__TASK DETAILS__: Report, as a single number, how many lines of the records contain the word "value".

┄┄┄┄┄┄┄┄┄┄

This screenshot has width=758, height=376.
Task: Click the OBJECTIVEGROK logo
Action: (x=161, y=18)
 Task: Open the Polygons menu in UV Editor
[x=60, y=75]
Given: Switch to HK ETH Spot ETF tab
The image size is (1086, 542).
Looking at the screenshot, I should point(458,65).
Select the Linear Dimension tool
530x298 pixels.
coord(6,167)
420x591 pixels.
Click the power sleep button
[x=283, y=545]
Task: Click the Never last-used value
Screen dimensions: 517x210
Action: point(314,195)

┄┄┄┄┄┄┄┄┄┄

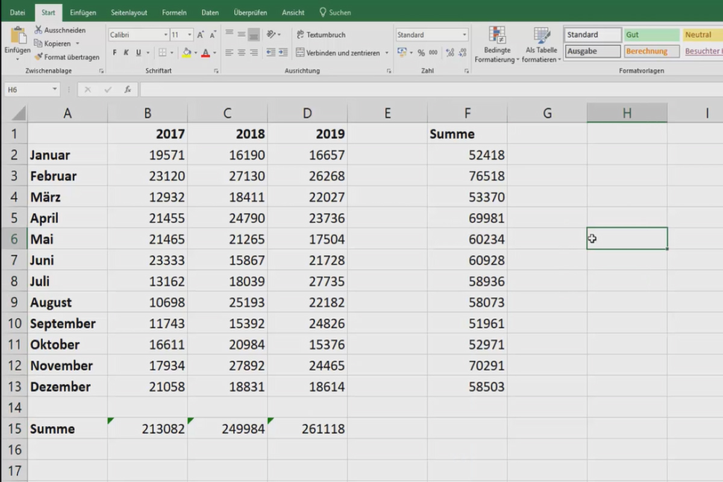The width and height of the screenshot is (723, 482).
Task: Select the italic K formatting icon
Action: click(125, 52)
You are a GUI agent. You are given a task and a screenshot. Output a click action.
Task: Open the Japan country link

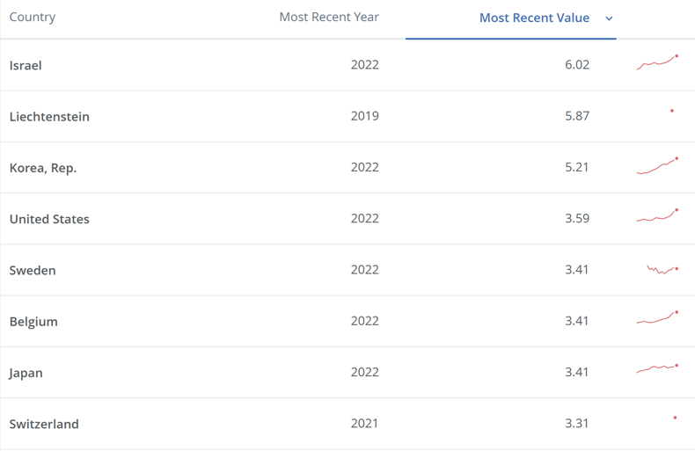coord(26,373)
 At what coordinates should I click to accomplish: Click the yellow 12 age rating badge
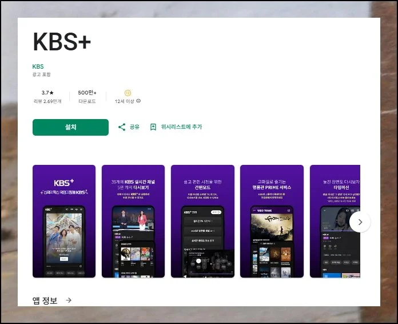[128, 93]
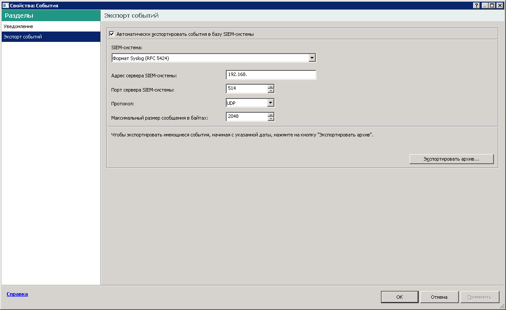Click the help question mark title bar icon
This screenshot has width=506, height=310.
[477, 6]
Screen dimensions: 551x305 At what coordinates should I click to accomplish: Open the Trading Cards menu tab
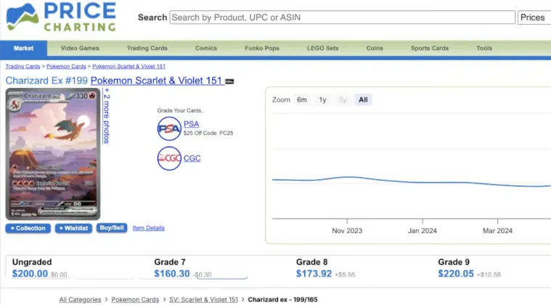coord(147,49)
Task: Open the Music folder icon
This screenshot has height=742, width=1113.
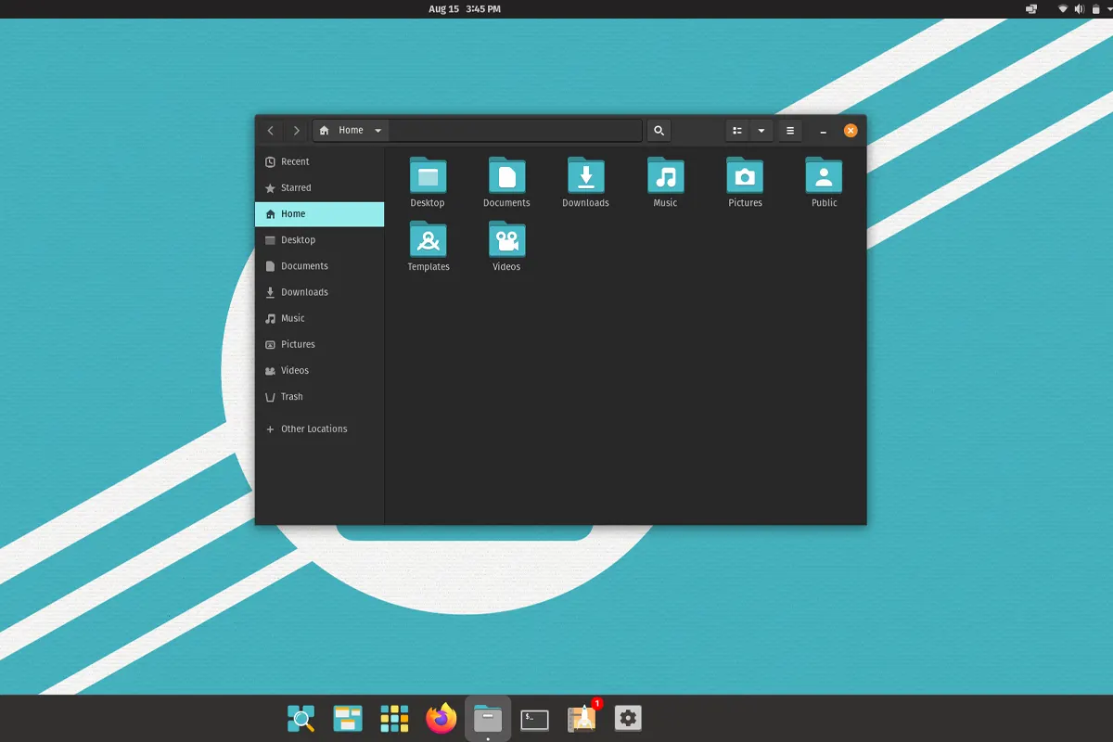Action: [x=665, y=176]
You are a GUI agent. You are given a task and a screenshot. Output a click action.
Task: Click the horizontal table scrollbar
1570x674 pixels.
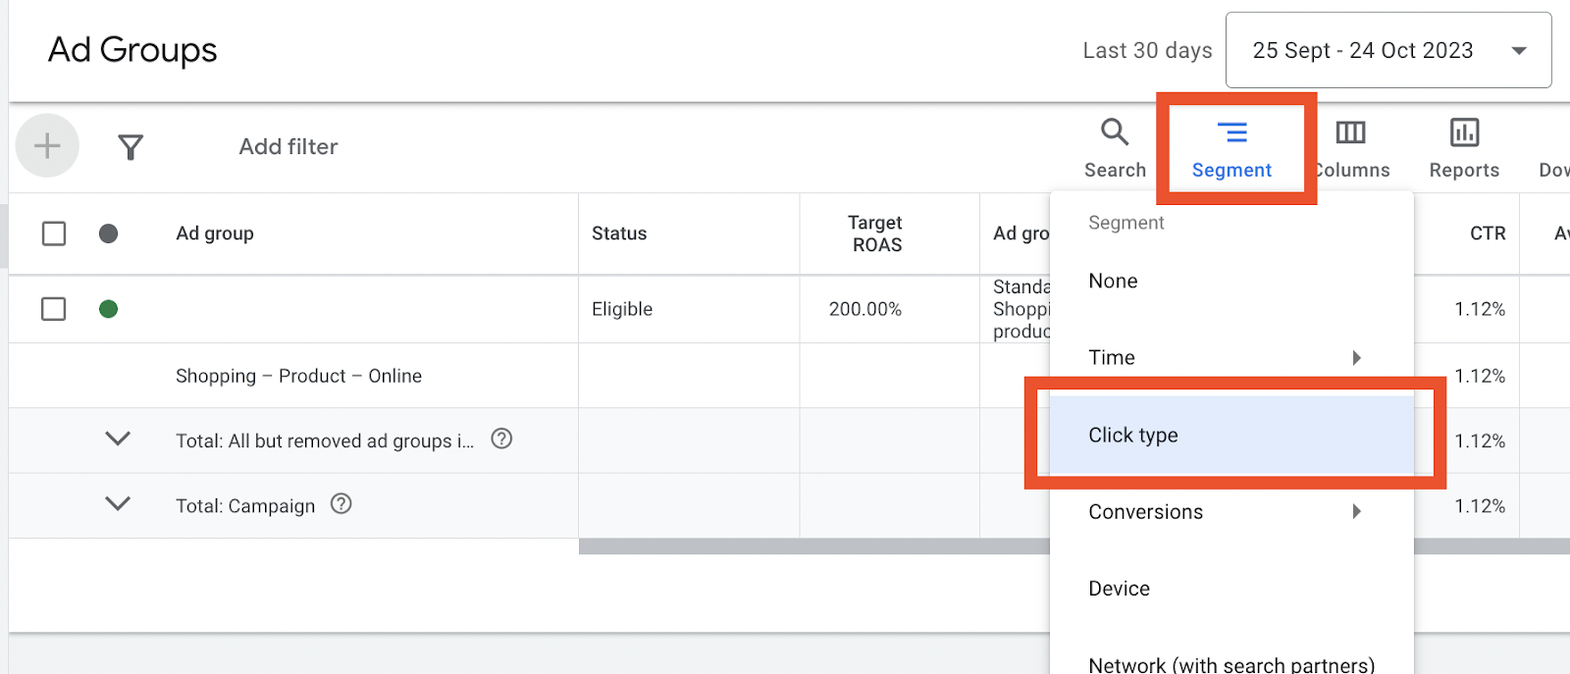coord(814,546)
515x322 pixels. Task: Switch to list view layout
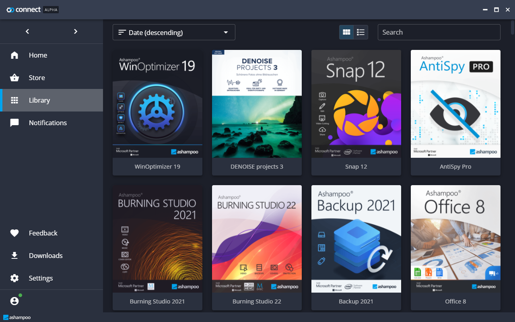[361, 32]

┄┄┄┄┄┄┄┄┄┄

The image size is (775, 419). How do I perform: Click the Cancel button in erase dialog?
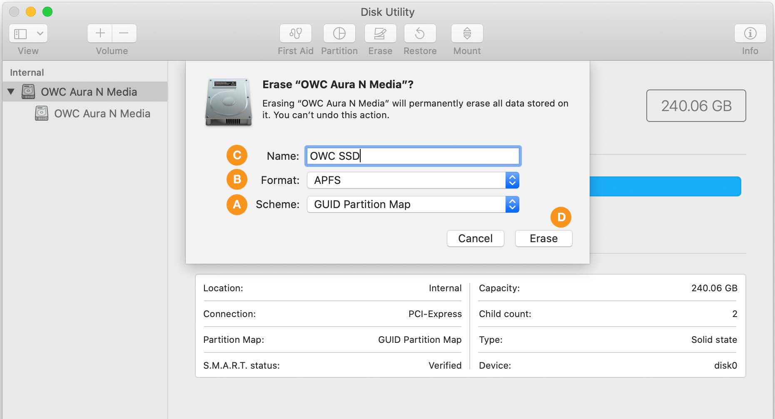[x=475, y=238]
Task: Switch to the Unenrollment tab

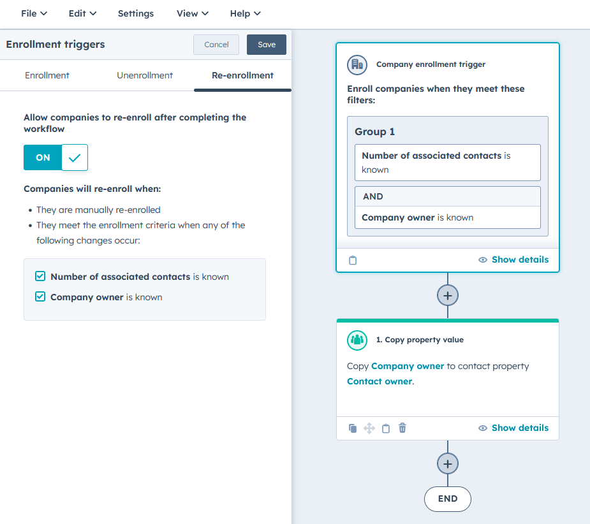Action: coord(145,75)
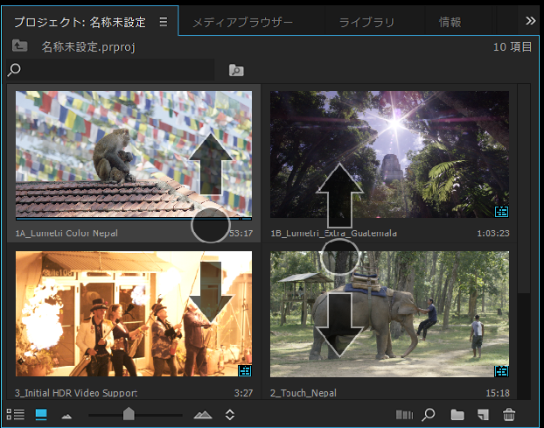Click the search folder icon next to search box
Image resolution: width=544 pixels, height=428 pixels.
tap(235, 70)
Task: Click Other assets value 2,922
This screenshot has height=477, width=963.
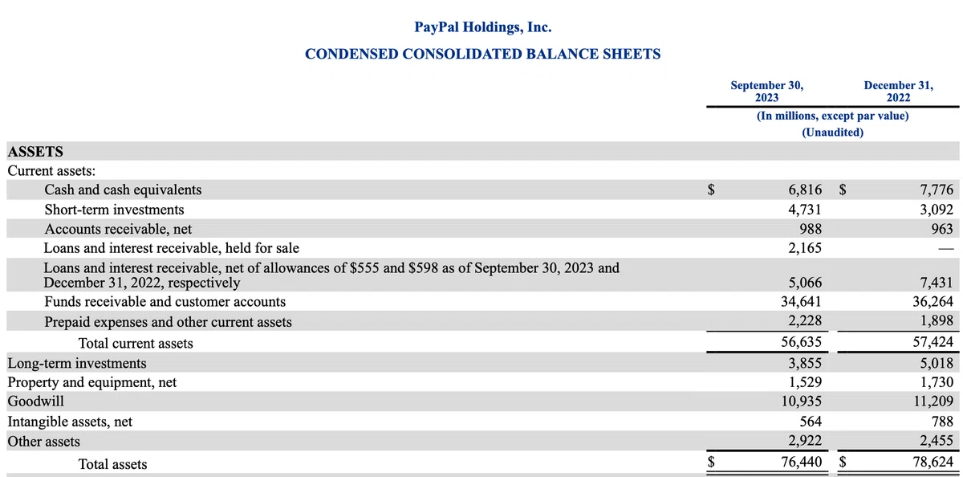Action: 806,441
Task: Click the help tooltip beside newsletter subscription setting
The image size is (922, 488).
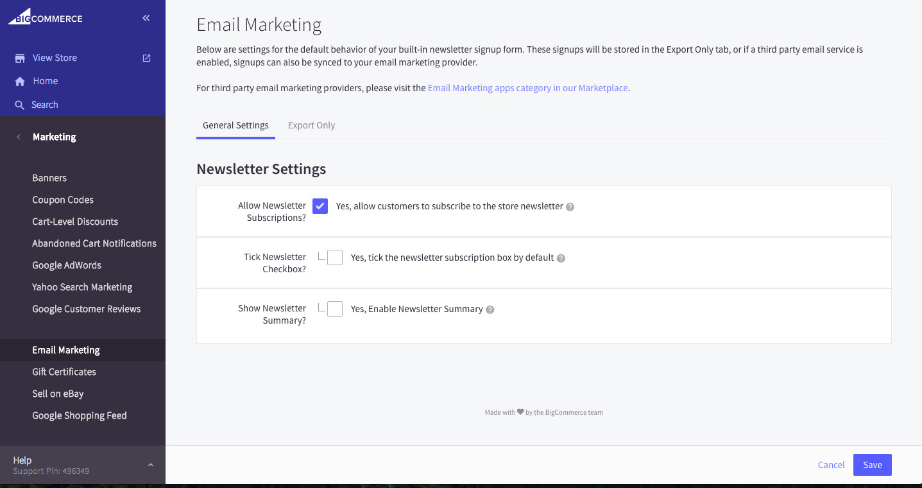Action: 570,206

┄┄┄┄┄┄┄┄┄┄

__TASK OUTPUT__: 2